Riche Amateur

「文学は、他の芸術と同様、人生がそれだけでは十分でないことの告白である」 ――フェルナンド・ペソア         

町でいちばんの美女

酔っ払いパンク爺再び。世界一下品な短編集。

町でいちばんの美女 (新潮文庫)

町でいちばんの美女 (新潮文庫)

 

チャールズ・ブコウスキー(青野聰訳)『町でいちばんの美女』新潮文庫、1994年。


これは膨大な短編を収録した原書「The Most Beautiful Woman In Town and Other Stories」の半分を翻訳したものである。もう半分は『ありきたりの狂気の物語』というタイトルで、同じく新潮文庫から出版されている。
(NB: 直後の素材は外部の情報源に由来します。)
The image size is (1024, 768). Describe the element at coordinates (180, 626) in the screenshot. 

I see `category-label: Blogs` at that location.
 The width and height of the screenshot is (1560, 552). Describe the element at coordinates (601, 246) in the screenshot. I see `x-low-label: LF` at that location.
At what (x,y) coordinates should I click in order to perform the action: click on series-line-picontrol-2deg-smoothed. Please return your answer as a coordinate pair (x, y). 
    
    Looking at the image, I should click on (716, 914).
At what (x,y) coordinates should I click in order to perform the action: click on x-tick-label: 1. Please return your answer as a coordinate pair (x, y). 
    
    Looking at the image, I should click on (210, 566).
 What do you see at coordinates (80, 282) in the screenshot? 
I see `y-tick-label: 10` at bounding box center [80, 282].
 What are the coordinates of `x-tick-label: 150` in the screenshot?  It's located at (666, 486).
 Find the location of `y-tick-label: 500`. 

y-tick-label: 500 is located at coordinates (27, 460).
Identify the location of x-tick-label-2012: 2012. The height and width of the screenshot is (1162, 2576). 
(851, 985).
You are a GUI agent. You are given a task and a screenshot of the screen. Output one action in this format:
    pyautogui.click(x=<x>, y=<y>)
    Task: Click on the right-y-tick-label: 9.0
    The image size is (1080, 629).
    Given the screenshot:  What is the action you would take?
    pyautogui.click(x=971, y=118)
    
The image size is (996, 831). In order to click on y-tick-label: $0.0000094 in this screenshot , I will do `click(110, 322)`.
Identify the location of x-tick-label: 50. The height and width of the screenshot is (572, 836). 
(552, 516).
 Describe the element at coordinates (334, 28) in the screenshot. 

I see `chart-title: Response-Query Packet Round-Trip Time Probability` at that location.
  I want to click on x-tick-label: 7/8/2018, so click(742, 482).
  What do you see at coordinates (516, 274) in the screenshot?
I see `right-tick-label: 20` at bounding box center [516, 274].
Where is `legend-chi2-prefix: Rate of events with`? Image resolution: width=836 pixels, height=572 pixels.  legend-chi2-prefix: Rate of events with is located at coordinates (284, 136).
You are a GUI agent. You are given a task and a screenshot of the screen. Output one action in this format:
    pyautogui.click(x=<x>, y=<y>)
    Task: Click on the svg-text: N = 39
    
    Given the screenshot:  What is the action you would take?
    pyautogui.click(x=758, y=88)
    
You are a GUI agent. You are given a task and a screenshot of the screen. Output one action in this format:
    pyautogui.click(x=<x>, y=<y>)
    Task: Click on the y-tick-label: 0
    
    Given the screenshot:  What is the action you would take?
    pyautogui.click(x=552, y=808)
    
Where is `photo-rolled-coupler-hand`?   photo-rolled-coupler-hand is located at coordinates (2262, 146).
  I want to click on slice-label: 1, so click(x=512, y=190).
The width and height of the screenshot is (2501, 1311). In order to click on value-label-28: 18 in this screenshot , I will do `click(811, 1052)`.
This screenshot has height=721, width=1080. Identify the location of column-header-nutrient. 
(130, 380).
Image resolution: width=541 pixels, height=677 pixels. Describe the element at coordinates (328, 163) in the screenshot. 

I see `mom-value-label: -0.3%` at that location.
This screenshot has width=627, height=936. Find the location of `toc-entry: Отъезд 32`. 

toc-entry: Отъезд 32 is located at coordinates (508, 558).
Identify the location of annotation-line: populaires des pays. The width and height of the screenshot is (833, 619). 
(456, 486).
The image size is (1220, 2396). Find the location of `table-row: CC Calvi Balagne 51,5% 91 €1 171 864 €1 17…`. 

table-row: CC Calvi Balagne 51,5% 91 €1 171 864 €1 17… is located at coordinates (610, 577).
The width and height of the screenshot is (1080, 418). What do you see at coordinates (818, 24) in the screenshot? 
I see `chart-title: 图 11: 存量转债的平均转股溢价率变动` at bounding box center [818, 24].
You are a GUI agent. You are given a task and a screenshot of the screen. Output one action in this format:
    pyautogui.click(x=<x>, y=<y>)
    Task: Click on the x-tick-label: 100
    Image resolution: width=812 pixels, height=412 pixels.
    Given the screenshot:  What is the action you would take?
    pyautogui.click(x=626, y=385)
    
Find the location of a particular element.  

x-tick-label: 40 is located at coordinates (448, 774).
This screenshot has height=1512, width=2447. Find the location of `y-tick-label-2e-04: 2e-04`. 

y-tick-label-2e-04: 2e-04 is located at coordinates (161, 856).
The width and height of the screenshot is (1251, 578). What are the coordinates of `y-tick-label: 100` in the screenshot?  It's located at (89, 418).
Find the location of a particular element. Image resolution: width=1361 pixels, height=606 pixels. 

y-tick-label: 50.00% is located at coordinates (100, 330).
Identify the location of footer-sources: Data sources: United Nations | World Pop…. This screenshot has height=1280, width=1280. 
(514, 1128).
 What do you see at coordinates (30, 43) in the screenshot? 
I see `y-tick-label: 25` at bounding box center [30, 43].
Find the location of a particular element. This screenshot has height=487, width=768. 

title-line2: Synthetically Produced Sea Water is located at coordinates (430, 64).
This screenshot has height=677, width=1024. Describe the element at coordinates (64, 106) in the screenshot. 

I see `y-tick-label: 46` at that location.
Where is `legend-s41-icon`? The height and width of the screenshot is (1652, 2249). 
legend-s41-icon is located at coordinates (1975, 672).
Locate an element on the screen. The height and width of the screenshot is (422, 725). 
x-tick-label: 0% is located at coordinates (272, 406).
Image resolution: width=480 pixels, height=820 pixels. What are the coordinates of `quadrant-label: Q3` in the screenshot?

苛立っている時にはブコウスキーを読みたくなる。しかし、この短編集を通して読むと、もう当分読みたいとは思わない。駄作と良作の落差が凄まじいのだ。しかし、それがブコウスキーを読む上での楽しみでもある。

何だかんだ、ブコウスキーを読んでいると気持ちが安らぐ。苛立っていたことが馬鹿らしくなる。下を見て安心しているのかもしれない。そんな風に思わせる小説家はブコウスキーだけじゃないだろうか。やはり彼は天才なんだろう。